* **Your assignment**
Write the next part of the text on how doctors diagnose insomnia, starting after its last paragraph about blood tests.

* **Given text**

[Start of Attachment]

Insomnia is the inability to sleep that people of all ages can experience. It may be caused by a wide range of factors including physical discomfort or psychological problems. There is a direct relationship between insomnia and psychosocial factors. Factors such as increased age, conflicts with relatives, increased household chores, sickness of family members, office work overload, and other social and psychological factors all have a bearing on an individual's well-being. It is therefore rather easy for doctors to predict that a person suffering from a sleep disturbance is probably experiencing one or more of these. However, there is no specific approach tailored for doctors to diagnose insomnia because the symptoms are unique to every patient.
Doctors use various tools to measure sleep disorder symptoms. A sleep diary, or sleep log, is one of them; it’s where the patient keeps a record of their sleep patterns, noting down their bedtime, their wake up time, and times of the day when they feel drowsy or very sleepy. This is then used by a doctor whose aim is to get to the bottom of what is causing insomnia. A sleep diary, if diligently maintained, can be the most effective way for a doctor to diagnose the root cause of insomnia. A doctor can prescribe the best medication once he diagnoses the exact problem and has probed its side effects.
Secondly, a doctor may choose to use a sleep inventory, a tool that helps the diagnosing physician do an in-depth study of the patient’s personal health, sleep patterns, and medical history. This helps the doctor figure out whether the insomnia is a result of other previous health issues or an independent problem that the patient is just starting to experience. While insomnia can be viewed from the perspective of genetic predisposition, the disorder is most likely to arise because of stress and tension as well as other factors like age and the person’s sex.
Blood tests also come in handy for patients for whom the doctor has explored all possible causes of the problem and found no probable cause amongst them. The doctor performs a blood test to completely rule out the possibility that the sleep disorder is an occurrence caused as a side effect of some medical problem such as a thyroid disorder that the patient is likely suffering from. In such a case, the solution to the sleep disturbance is treating the root medical problem, and consequently you will have solved the patient’s sleep problem.

[End of Attachment]

* **Available data**
[Start of Attachment]

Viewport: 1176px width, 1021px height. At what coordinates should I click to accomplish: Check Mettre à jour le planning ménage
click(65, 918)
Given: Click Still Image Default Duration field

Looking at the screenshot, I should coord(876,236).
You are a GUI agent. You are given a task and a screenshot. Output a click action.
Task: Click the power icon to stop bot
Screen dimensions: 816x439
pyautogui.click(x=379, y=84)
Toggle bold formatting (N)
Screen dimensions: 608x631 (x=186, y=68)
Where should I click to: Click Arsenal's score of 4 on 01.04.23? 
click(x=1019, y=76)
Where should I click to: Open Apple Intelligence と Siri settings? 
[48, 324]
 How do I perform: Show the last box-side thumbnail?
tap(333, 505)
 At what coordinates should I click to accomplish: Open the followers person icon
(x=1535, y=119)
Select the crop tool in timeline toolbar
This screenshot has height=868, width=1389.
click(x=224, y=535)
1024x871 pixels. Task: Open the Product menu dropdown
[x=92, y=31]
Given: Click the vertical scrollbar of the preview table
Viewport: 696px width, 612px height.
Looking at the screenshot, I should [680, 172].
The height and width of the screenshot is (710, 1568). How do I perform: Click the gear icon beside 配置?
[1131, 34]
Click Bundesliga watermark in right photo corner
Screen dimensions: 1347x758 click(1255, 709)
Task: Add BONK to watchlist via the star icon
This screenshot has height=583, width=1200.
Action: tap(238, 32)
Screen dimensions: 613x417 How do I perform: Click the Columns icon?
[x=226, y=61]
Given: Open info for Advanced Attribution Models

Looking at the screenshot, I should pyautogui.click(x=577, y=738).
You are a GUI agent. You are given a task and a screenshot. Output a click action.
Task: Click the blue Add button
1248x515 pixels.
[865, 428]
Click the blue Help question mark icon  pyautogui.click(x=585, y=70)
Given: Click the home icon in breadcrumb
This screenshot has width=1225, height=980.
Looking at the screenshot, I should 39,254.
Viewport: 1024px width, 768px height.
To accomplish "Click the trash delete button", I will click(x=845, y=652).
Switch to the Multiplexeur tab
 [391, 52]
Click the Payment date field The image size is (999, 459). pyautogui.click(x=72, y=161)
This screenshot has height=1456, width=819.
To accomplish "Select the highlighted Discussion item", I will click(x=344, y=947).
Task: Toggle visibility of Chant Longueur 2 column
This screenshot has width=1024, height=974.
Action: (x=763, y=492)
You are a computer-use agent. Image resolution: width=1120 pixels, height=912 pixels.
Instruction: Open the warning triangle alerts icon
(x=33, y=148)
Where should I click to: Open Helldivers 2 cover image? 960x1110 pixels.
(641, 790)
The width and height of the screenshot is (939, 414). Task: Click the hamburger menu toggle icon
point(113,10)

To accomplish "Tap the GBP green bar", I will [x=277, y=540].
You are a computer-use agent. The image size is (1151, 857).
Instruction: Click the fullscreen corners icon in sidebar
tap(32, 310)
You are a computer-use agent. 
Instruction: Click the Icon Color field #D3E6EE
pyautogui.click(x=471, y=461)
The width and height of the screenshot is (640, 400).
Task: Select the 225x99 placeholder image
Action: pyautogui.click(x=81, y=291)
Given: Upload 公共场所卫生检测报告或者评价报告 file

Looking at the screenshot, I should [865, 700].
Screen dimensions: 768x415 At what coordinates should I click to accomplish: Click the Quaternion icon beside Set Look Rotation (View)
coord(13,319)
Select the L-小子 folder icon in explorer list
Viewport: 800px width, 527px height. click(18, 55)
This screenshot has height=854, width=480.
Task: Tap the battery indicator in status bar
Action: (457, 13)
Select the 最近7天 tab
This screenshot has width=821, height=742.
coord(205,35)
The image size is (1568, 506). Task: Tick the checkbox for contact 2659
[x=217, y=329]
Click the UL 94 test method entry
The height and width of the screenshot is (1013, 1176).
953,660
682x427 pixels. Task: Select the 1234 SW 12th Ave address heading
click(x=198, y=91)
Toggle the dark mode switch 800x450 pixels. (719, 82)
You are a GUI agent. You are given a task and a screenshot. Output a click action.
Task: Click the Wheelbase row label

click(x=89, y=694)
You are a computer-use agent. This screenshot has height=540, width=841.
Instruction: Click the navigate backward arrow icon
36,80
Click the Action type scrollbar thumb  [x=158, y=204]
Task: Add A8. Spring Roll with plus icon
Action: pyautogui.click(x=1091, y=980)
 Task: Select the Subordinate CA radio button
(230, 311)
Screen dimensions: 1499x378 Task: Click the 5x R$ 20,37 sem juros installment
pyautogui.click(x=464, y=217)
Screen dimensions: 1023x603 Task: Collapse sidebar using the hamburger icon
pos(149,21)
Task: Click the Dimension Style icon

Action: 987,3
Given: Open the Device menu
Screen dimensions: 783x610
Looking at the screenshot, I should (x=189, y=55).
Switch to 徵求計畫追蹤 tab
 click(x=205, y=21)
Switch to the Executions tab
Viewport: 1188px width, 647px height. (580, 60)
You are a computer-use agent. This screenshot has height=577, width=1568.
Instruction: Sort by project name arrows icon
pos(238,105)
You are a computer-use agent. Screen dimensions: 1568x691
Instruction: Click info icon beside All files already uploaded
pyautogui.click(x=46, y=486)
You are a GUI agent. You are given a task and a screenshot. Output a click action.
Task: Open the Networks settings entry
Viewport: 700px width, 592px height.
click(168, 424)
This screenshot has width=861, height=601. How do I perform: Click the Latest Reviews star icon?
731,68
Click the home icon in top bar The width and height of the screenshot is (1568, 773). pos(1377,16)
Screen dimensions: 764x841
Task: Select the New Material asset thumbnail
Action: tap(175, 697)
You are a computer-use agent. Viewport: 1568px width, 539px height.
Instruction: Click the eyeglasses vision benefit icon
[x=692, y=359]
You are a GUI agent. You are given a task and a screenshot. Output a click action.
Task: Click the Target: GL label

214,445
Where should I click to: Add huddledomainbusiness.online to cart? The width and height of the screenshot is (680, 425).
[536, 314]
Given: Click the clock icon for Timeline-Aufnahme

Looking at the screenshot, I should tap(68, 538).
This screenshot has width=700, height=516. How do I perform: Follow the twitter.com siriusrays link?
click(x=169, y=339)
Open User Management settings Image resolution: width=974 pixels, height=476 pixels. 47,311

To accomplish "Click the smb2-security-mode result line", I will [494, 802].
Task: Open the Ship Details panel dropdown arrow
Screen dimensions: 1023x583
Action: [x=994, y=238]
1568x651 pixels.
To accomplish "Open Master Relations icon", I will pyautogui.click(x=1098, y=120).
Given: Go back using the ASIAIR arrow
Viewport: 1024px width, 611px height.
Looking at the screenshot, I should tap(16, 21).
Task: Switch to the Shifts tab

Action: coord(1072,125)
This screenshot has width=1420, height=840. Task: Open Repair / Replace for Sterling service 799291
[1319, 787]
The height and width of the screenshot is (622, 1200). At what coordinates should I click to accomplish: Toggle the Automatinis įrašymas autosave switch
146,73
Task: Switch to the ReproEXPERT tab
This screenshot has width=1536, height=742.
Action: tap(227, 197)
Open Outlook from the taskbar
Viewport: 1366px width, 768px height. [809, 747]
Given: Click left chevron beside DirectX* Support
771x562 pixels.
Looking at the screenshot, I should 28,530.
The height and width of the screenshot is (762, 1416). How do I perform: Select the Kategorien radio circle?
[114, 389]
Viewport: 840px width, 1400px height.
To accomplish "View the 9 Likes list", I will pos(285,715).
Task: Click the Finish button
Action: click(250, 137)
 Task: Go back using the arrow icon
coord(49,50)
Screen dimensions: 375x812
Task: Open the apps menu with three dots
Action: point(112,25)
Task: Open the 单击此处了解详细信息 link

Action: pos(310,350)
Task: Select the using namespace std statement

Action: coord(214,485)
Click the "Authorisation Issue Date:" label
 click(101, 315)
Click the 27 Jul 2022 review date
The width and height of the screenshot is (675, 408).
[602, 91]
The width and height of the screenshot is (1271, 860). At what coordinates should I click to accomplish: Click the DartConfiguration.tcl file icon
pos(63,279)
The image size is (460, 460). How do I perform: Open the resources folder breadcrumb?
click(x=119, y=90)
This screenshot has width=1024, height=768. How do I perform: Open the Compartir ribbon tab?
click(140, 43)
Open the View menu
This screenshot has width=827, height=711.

[End of Attachment]

* **Reply to the exercise**
Polysomnography is also a useful tool in diagnosing sleep disorders. It’s a non-invasive test that helps the physician gather information about the patient's sleep pattern. Polysomnography involves a process where the patient goes through an overnight sleep study while connected to a polysomnography machine--a machine that comprehensively records the biophysiological changes throughout the sleep stages undergone by the subject. The reason a doctor would opt to use this tool is that it can be used to measure a wide scope of things such as heart and breathing patterns, oxygen levels, and body movements. The data on these are instrumental in telling what factors are causing or contributing to the patient's troubles. A PSG report indicates the possible causes that otherwise may not have been detected by any other sort of test or criteria.
The doctor may also decide to just give the patient a simple quiz whose answers will provide indicators as to whether the person is suffering from insomnia. The questions will read like, what time does the patient go to sleep? What time do they wake and do they take naps as the day goes along? Other points of interest may be whether the patient has trouble falling asleep, or whether their concern is that they wake up too early, and how many times a week they have trouble sleeping. It has been realized by scientists that to diagnose insomnia, a doctor must be willing to dig and probe into the personal life of the individual through his questions. The more concise and straightforward the questions, the greater the chances that the person will respond with an answer that will be genuine and useful--proving to be an asset for both the doctor and the patient. It’s more of a psychological evaluation as the doctor needs to delve into the minute details of the person’s life. Does their work require them to put in too many extra hours? If they are married, are they experiencing any problems in their marriage? Are they are suffering from depression or a nervous breakdown? It is necessary that the patient be as honest as possible with their answers. Otherwise, the final diagnosis will be wrong.
Diagnosing sleep disorders can be a matter of life or death, as when a patient is a victim of one of the rare types of insomnia like Sporadic Fatal Insomnia (SFI). Due to its extremely rare occurrence, doctors have to be very quick and keen in order to recognize that their patient is suffering from its specific conditions. SFI is a rare genetic sleep disorder that is characterized by an autosomal dominant inherited brain disease. It is caused by the genetic mutations that cause prion, or proteins gone mad. SFI is mainly suffered by people in their middle age, and as its consequences, the disease makes the patient experience symptoms such as hallucinations, insomnia, paranoia, and dementia. The diagnosing physician must then look for these signs in their patient to enable them to live a high-quality, long life despite there being no known cure for SFI thus far. A big challenge, therefore, remaining for doctors diagnosing sleep disorders is that diagnosis heavily depends on their intuition and the patient's sincerity in revealing issues they may be dealing with in their personal lives. Therefore, a person suffering from insomnia must ensure that he is honest and vocal in sharing his circumstances and experiences with his doctor. The doctor is indeed the best resort for proper treatment of the disorder, but proper treatment can only come if patients are candid and forthright about what they are undergoing in terms of the circumstances of their lives as well as their emotions.